PayPal Email ID PP007
Quite when PayPal started to send email from a vodafone.net account passed me by. The phish jumps through two legitimate but compromised web sites at ol4b.com and imuze.co.uk before it hits a standard PayPal phishing page. It looks like joemontgo85@sbcglobal.net might be consistent for this spam run though.

Friday, 2 January 2009

"podmena traffica test" spam

There seem to be some strange spam emails doing the rounds, with a body text of "podmena traffica test".. what gives?

It makes a bit more sense if you transliterate it into Cyrillic, which leaves you with a Russlish phrase "подмена трафика тест" and that simply translates as "spoofing traffic test".

The subject is a random spammy one, the originating IP looks like part of a botnet.

I'm pretty sure these are coming through "to" and "from" the same email address, so it may well be someone enumerating mailservers looking for SMTP spoofing protection.. in other words, testing addresses to see if they work and then recording the server's SMTP response.

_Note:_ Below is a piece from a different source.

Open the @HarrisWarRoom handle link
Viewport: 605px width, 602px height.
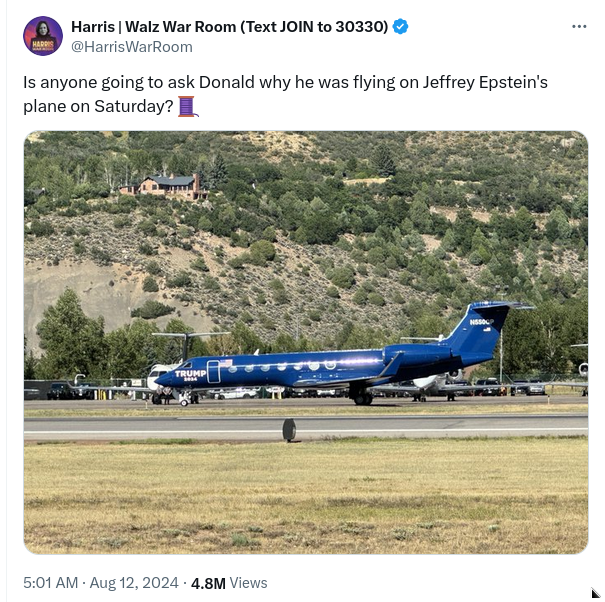tap(131, 47)
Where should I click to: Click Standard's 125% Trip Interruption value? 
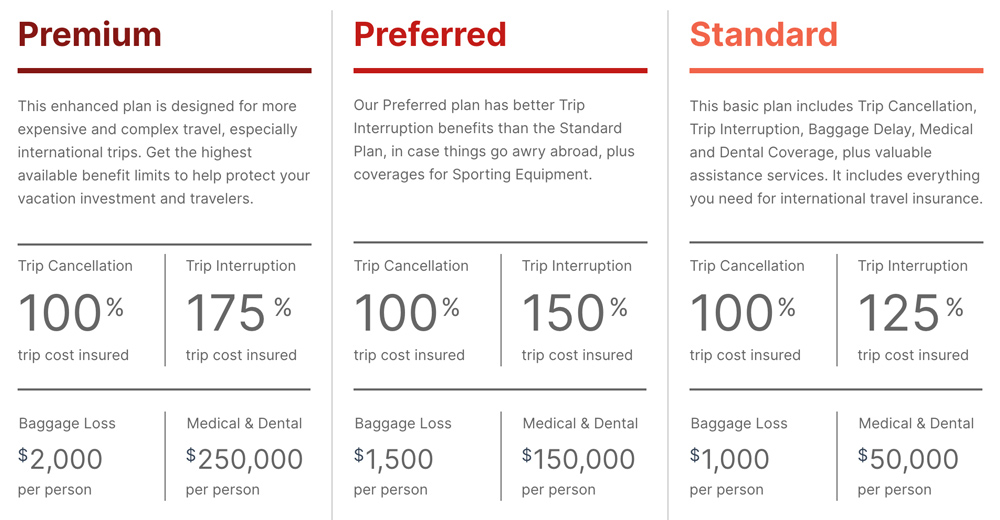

Why? Who knows.. spammers don't usually care about efficiency if they are using a botnet, because they are not paying for bandwidth or equipment. These type of "probes" are seen sometimes and can be safely deleted.

Monday, 29 December 2008

SQL injection: msngk6.ru, dft6s.kz and mcuve.cn

A new bunch of domains being used in SQL injection attacks at the moment:
  • www.msngk6.ru
  • www.dft6s.kz
These are calling a script called style.js and follow on from these, most likely the work of the Asprox gang. The registration details are probably fake, but for the record are:

domain: MSNGK6.RU
type: CORPORATE
nserver: ns2.msngk6.ru. 75.63.155.106
nserver: ns3.msngk6.ru. 146.57.249.100
nserver: ns1.msngk6.ru. 76.240.151.177
nserver: ns4.msngk6.ru. 24.247.215.75
state: REGISTERED, DELEGATED
person: Aleksandr A Zamaraev
phone: +7 495 7412992
e-mail: zamaraev@namebanana.net
registrar: NAUNET-REG-RIPN
created: 2008.12.17
paid-till: 2009.12.17
source: TC-RIPN
The domain mcuve.cn is different, calling 1.js. This is related to the recent 17gamo.com domain which exploits a number of things including this recent IE7 vulnerability.

Check your proxy logs for .cn/1.js and .ru/style.js plus .kz/style.js to keep on top of these. It is often worth monitoring all traffic to .cn, .ru and .kz domains for manual review.